Steve Lathrop, who guided past legislative efforts to implement prison reform and negotiated resolution of difficult issues ranging from collective bargaining to embryonic stem cell research, will be a candidate for his former seat in the Legislature in 2018.
Lathrop, an Omaha attorney who was term-limited out of his 12th District seat at the end of 2014, will challenge Sen. Merv Riepe of Ralston in what is destined to be a high-profile battle that's virtually certain to trigger active involvement by Gov.

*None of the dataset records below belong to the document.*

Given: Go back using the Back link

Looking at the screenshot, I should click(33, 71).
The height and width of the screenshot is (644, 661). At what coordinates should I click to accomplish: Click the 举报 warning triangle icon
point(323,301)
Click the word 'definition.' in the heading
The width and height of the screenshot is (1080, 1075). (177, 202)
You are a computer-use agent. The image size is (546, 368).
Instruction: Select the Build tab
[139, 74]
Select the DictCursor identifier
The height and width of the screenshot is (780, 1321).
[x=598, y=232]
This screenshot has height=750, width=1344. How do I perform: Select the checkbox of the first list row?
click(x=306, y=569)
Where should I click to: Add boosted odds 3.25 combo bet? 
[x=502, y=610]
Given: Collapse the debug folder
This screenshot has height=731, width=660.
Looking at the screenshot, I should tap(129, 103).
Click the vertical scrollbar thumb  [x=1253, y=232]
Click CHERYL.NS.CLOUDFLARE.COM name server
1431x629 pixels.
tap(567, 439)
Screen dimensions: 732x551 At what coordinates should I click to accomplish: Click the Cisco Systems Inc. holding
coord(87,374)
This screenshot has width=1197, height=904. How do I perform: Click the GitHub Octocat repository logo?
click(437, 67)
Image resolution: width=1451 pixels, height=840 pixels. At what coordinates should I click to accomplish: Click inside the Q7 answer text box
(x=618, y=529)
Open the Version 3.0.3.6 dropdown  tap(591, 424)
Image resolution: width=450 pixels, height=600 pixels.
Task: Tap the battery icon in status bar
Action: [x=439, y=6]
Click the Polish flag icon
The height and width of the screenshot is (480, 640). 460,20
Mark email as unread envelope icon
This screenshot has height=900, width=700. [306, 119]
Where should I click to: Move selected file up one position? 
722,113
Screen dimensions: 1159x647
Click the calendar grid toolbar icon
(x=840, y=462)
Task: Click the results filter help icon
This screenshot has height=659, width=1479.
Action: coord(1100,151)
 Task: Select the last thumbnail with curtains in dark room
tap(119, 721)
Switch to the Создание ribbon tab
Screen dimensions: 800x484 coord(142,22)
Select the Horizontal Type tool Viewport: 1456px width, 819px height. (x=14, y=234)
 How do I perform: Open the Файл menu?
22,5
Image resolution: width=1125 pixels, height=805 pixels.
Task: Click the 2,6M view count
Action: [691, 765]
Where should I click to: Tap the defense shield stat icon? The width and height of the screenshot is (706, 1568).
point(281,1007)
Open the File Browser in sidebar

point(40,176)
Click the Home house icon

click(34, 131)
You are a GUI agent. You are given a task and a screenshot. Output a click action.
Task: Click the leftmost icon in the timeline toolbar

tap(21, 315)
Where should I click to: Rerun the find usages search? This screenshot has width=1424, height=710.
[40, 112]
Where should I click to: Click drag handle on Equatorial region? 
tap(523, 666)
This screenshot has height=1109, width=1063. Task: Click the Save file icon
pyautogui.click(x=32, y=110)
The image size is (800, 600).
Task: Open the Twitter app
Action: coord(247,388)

Pete Ricketts in support of Riepe.
Riepe, who is chairman of the Legislature's Health and Human Services Committee, has been a dependable ally of the governor.
Although the Legislature is nonpartisan, this contest will pit Riepe, a Republican, against Lathrop, a Democrat who considered seeking the governorship four years ago.
Lathrop defeated Jean Stothert, who now is Omaha's mayor, in his first legislative race in 2006.
"A lot of people have approached me encouraging me to run and I want to serve again," Lathrop said during an interview Tuesday morning over coffee in downtown Lincoln.
"I have a record of bringing people together to solve problems," he said.
"I'm running for the Legislature because our families and neighborhoods need independent leadership working for property tax relief, stronger public schools and the good-paying jobs of tomorrow," Lathrop said in an accompanying news release.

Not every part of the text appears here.